Extrait du document:
☆ ☆ ☆ ☆ ☆ ☆ ☆

De
la démocratie en Amérique 1.
(Alexis de
Tocqueville – notes de lecture JF C)
L’ouvrage,
très riche, écrit à
l’ancienne, se présente comme une description
détaillée des institutions américaines
à l’époque de l’auteur
(précisément 1831 – 1832, soit un peu
plus d’un siècle après les
débuts de la colonisation du continent par
l’Europe), enrichie d’une réflexion sur
leur origine, leur développement progressif, leur
inspiration et leur nécessité, leur relation avec
l’histoire de l’Union, également avec le
caractère des habitants, ainsi qu’avec la culture
et la religion dont elles sont imprégnées. Il
s’y trouve aussi de pertinentes observations
d’ordre philosophique sur la nature de la
démocratie et son rapport avec le développement,
les mœurs et le destin des peuples. Et il s’y
trouve encore, c’est plus anecdotique mais c’est
extrêmement intéressant et mérite
d’être signalé, une observation
particulière de la situation des indiens et des noirs,
ceux-ci sur fond d’esclavage, qui est une
éloquente page d’histoire.
Au-delà des institutions américaines,
l’étude de l’auteur est en fait (ou
aussi) celle du principe démocratique, «
à l’état pur » si
l’on peut dire, le peuple visité, encore tout
jeune, s’étant constitué
d’emblée, dans un pays nouveau, sur la base dudit
principe.
L’ouvrage n’est pas une thèse
et ne propose d’autre conclusion que de prédire un
grand avenir à l’Union et …
à la Russie !
Toutefois, tandis que des révolutions successives
ont fini par abattre les monarchies presque partout en Europe
à son époque, l’ouvrage constituait
dans l’idée de Tocqueville une
référence pour un législateur encore
inexpérimenté en charge d’asseoir la
démocratie dans un pays quelconque.
En introduction …
A mes yeux, l’introduction de l’ouvrage
est d’une très grande richesse pour entrer dans
l’intelligence des événements
prodigieux de notre temps, événements que
l’auteur ne pouvait que pressentir, cependant que la
description de l’état de la démocratie
en Amérique à son époque, qui fait le
corps du texte, au surplus difficile à résumer, a
perdu aujourd’hui une partie de son
intérêt pratique.
C’est donc à cette introduction que
s’attachent principalement les lignes qui suivent, dans la
mesure où elles ont partie liée avec la
généralité du thème de
réflexion choisi par notre groupe « La
démocratie ».

☆ ☆ ☆ ☆ ☆ ☆ ☆

Enregistrements fournis:

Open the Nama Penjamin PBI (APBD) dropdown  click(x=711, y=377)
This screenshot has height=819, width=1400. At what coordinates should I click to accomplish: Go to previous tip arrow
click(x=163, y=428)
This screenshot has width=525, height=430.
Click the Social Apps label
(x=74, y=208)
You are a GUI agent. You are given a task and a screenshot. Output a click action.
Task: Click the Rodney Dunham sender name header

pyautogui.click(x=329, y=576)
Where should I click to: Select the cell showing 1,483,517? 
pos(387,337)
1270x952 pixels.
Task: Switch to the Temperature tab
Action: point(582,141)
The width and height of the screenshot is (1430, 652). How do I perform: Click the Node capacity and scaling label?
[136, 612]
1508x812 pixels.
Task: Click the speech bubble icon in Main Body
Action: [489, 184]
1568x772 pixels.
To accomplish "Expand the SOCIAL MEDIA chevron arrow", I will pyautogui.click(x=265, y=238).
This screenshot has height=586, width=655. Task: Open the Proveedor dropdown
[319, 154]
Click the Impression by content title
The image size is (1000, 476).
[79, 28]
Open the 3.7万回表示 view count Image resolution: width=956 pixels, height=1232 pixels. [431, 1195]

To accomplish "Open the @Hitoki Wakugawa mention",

☆ ☆ ☆ ☆ ☆ ☆ ☆

Tâches à réaliser:
[1] Selon les notes de lecture sur Tocqueville, pourquoi les lignes qui suivent portent-elles surtout sur l'introduction de l'ouvrage ? Réponds en une à trois phrases.
[2] Présente sous forme de liste JSON de chaînes les lignes des enregistrements, de celle qui contient « Open the 3.7万回表示 » jusqu'à la fin des enregistrements incluse, à raison d'une chaîne par ligne et sans les lignes vides.

Réponses par tâche:
[1] Cette introduction est jugée d'une très grande richesse pour comprendre les événements prodigieux de notre temps, que Tocqueville ne pouvait que pressentir. Le corps du texte, qui décrit la démocratie en Amérique à son époque, est en outre difficile à résumer et a perdu aujourd'hui une partie de son intérêt pratique. Enfin, l'introduction a partie liée avec le thème de réflexion choisi par le groupe, « La démocratie ».

[2]
[
  "Open the 3.7万回表示 view count Image resolution: width=956 pixels, height=1232 pixels. [431, 1195]",
  "To accomplish \"Open the @Hitoki Wakugawa mention\","
]